Richiesta scritta 1 =
Elenca tutti gli organi giudiziari menzionati nell'estratto fornito.
Richiesta scritta 2 =
Riscrivi in forma di elenco puntato, più brevemente, il paragrafo dell'estratto fornito che inizia con "IL CASO. Caia aveva aperto", mantenendone i fatti principali.
Richiesta scritta 3 =
Secondo l'estratto fornito, in quale data è stata depositata l'ordinanza n. 4682/18?

Non è necessaria la prova scritta dell’animus donandi nelle donazioni indirette di denaro in conto corrente

Con l’ordinanza n. 4682/18, depositata il 28.2.18, la Corte di Cassazione, Sez. II civ., ha espresso il principio di diritto secondo cui nelle donazioni indirette l’animus donandi non deve emergere direttamente dall’atto, ma solo, in via indiretta, dall’esame rigoroso di tutte le circostanze di fatto del singolo caso, nei limiti in cui risultino tempestivamente e irritualmente dedotte e provate in giudizio dalla parte che ne ha interesse.

IL CASO. Caia aveva aperto un conto corrente, cointestandolo anche a Tizio e versando nello stesso la somma di Euro 100.000. Tizio ha convenuto in giudizio Caia, chiedendo l’accertamento che la somma da lui prelevata dal conto, pari a 50.000 Euro, era di una spettanza quale donazione indiretta in suo favore. Caia si era difesa, sostenendo che la cointestazione del conto derivava dalla necessità che le operazioni da eseguirsi fossero materialmente effettuate da Tizio, in ragione del rapporto di amicizia che li legava, e che non aveva mai manifestato un animus donandi nei confronti di Tizio.
Sia il Tribunale in primo grado che la Corte d’Appello avevano rigettato le domande dell’attore. In particolare la Corte d’appello, premessa la non necessità della forma solenne di cui all’art. 782 c.c. per le donazioni indirette, aveva concluso che nella specie, essendo il negozio utilizzato quello di aperura di conto corrente che, a sensi del D. Lgs. 1993 n. 385 art. 117 (T.U. Legge Bancaria), deve essere redatto per iscritto, anche la prova dell’animus donandi avrebbe dovuto essere data per iscritto. La Corte aveva quindi ritenuto inammissibile la prova testimoniale richiesta da Tizio.

Dati disponibili =

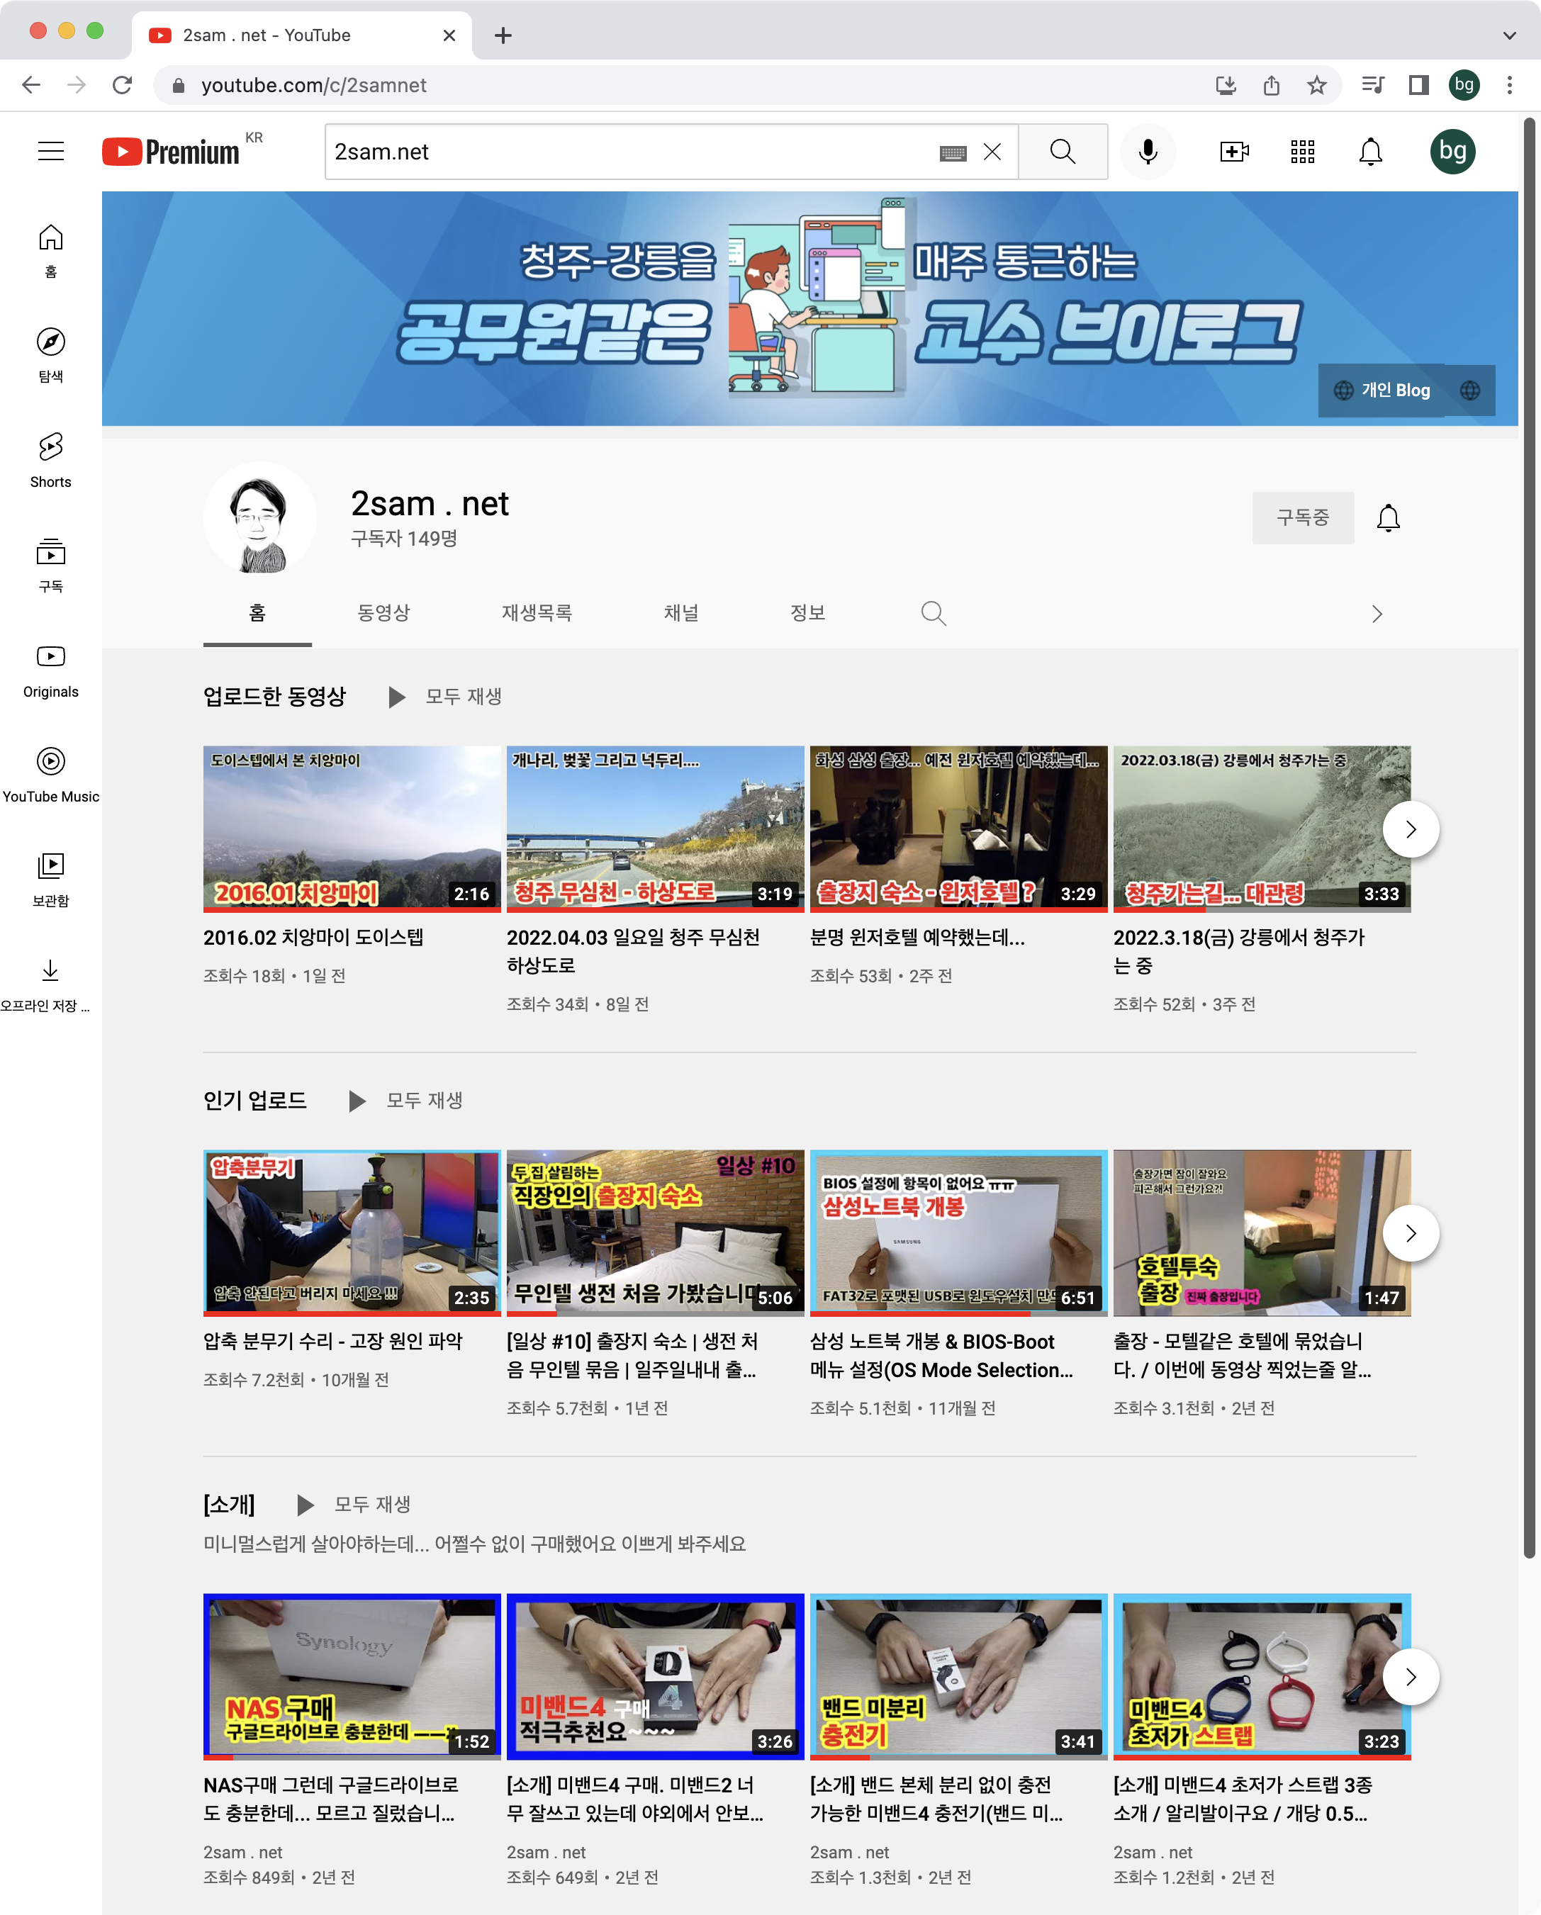The width and height of the screenshot is (1541, 1915).
Task: Click the create video camera icon
Action: click(1234, 152)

Risposta finale 1 =
- Corte di Cassazione, Sez. II civile
- Tribunale
- Corte d'Appello

Risposta finale 2 =
- Caia ha aperto un conto corrente, lo ha cointestato anche a Tizio e vi ha versato 100.000 euro.
- Tizio ha prelevato dal conto 50.000 euro. Ha poi convenuto in giudizio Caia per far accertare che la somma gli spettava come donazione indiretta.
- Caia si è difesa così: la cointestazione serviva perché Tizio, dato il loro rapporto di amicizia, eseguisse materialmente le operazioni. Inoltre non aveva mai manifestato un animus donandi nei suoi confronti.

Risposta finale 3 =
Il 28.2.18.